I haven’t yet done a lot of study about Big O notation and space/time efficiency with algorithms, but my mock technical interviewer had spoken with me some about these topics when I was working on the similar challenge. Using a double loop to solve this kind of challenge would return the correct answer but would also not be very efficient.

My recollection was that we used an object to hold some portion of data for the solution, so I tried some versions of that logic. My thought was that I had to subtract each array item from the target number to get a result, store that result, and be able to reference it again at some point. I tried to store the result data with the original array index as the key as well as storing the index of the original array number with the result. The main cases passed with these solutions, but the edge cases failed.

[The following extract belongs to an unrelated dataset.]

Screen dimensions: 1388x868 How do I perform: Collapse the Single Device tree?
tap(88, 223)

const sumNumbers = function(arr, target) {
    const arrIndices = []
    const remainder = {}

    // arr.forEach(item => {
    //   remainder[item] = target-item
    // })

    arr.forEach((item,index) => {
      remainder[index] = target-item
    })

    // TODO: Find index of both the remainder number 
    // and the number being compared
    console.log(remainder)

    for (let i = 0; i < arr.length; i++) {
      // if (arr.includes(remainder[arr[i]])) {
      //   arrIndices.push(arr.indexOf(remainder[arr[i]]))
      // }
      console.log(i,arr[i])
    }

    return arrIndices
};

When I decided to start reviewing other solutions, the very first submission was simple and exactly what I was trying to recall from my mock technical interview! I had been very close, but I had missed 2 things:

  1. I needed to store the result of subtracting each array item from the target as the key in the object and the index of the original number as the value.
  2. I could use the in keyword to check for an array item being a key in the object I was using to store data.

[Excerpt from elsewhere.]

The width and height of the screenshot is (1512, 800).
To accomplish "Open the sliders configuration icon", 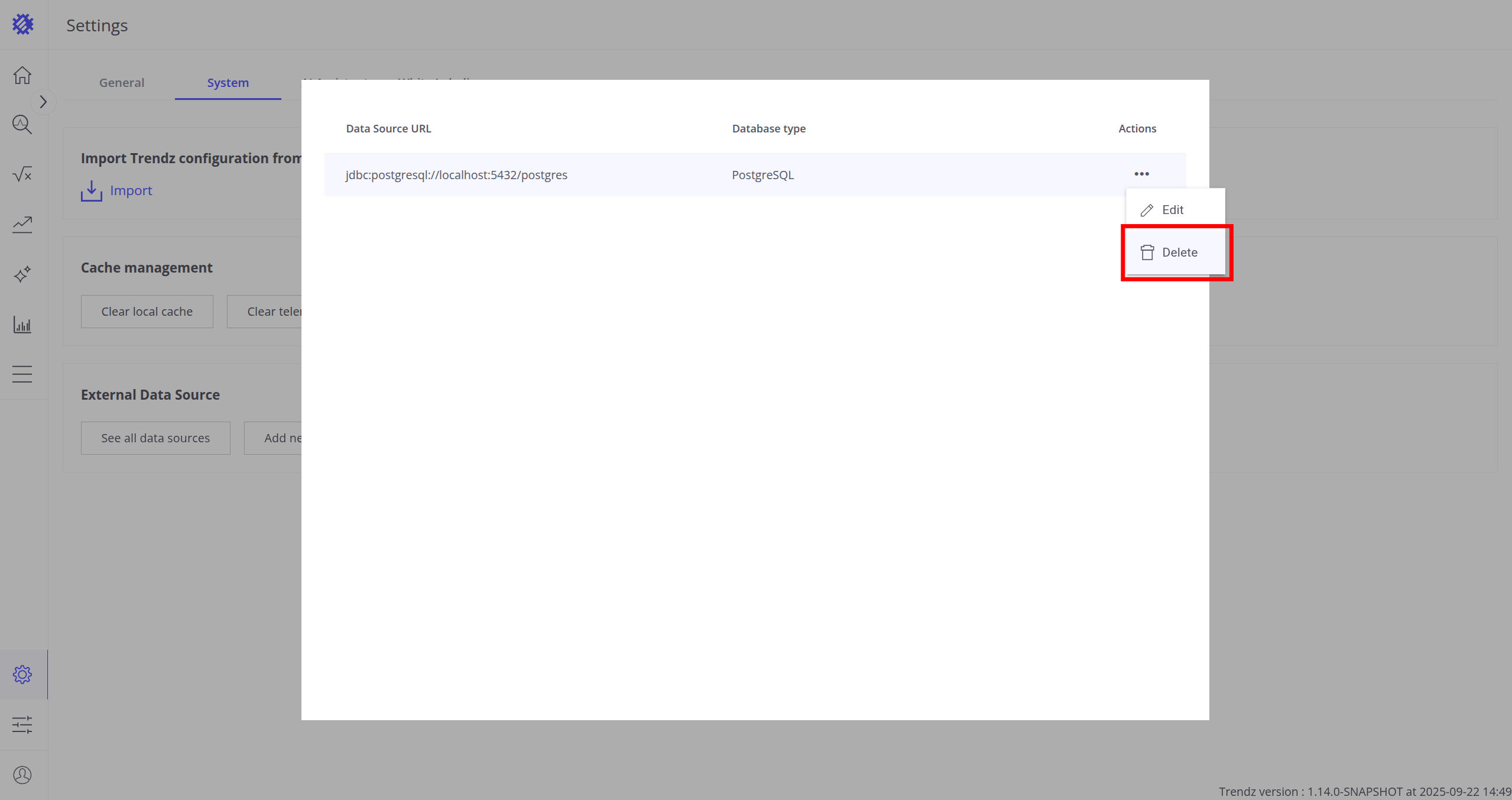I will point(22,724).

By using these 2 pieces of logic, I could check whether the array item I was currently evaluating was in my check object as a key, the result of another array item being subtracted from the target. Since the index of that other array item was stored as the value, I immediately had both indices I needed to return. Below is the code I re-wrote together with comments explaining each portion.

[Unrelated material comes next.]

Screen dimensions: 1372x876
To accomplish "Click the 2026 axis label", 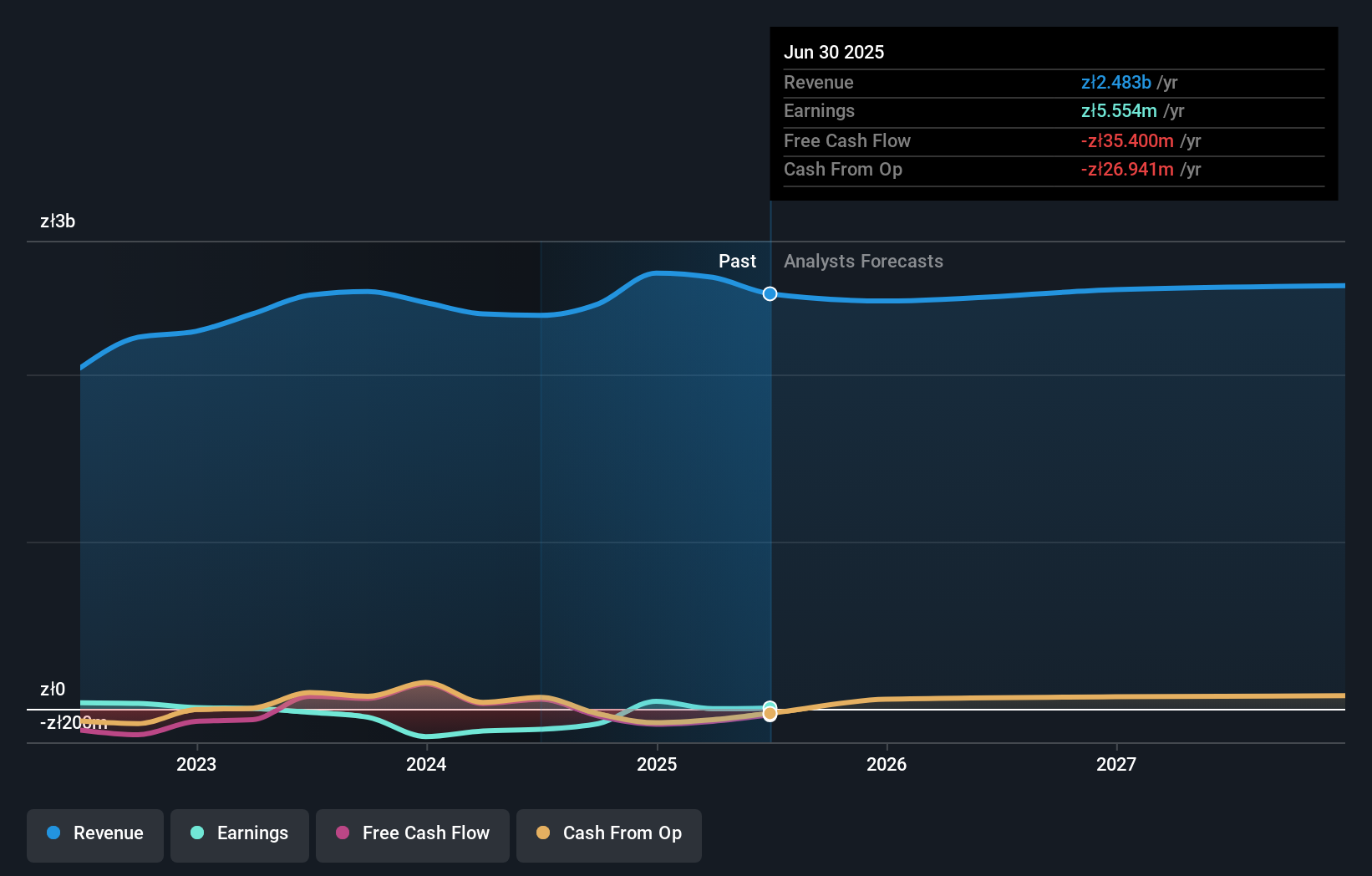I will 887,763.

const sumNumbers = function(arr, target) {
    const valsObj = {}

    for (let i = 0; i < arr.length; i++) {
      // Using the `in` operator, check whether the current array item 
      // is a key produced from the result of subtracting a 
      // previous array item from the target
      if (arr[i] in valsObj) {
        // If the current array item is a key in the object, 
        // return an array of the index of the current item (second term) 
        // and the index of the first term, which is the value 
        // for the found key
        return [i,valsObj[arr[i]]]
      }

      // Store the result of the current array item - target 
      // as the key of a new key-value pair. The value portion 
      // is the index of the current array item
      valsObj[target - arr[i]] = i
    }
};

This solution ensures that the code only needs to traverse the array once, and that the result will be returned as soon as it is found with no additional operations being run. Once I recalled that the in operator would quickly allow checking the object keys (hasOwnProperty also works here), I understood I had started my solution “backward” trying to store the result item along with the original array item. I had gotten closer by trying to store the result as the key but had gotten offtrack by trying to store the original array item as the value. The suggested solution ensures that the code doesn’t need to try to determine any indices by checking values, ensuring efficieny and accuracy.

I plan to allow a week for this pattern to fully settle into my brain, then re-attempt the associated LeetCode challenge. With consistent study, I know I will be able to see and explain the patterns in these challenges, and learn the best efficient methods to solve them.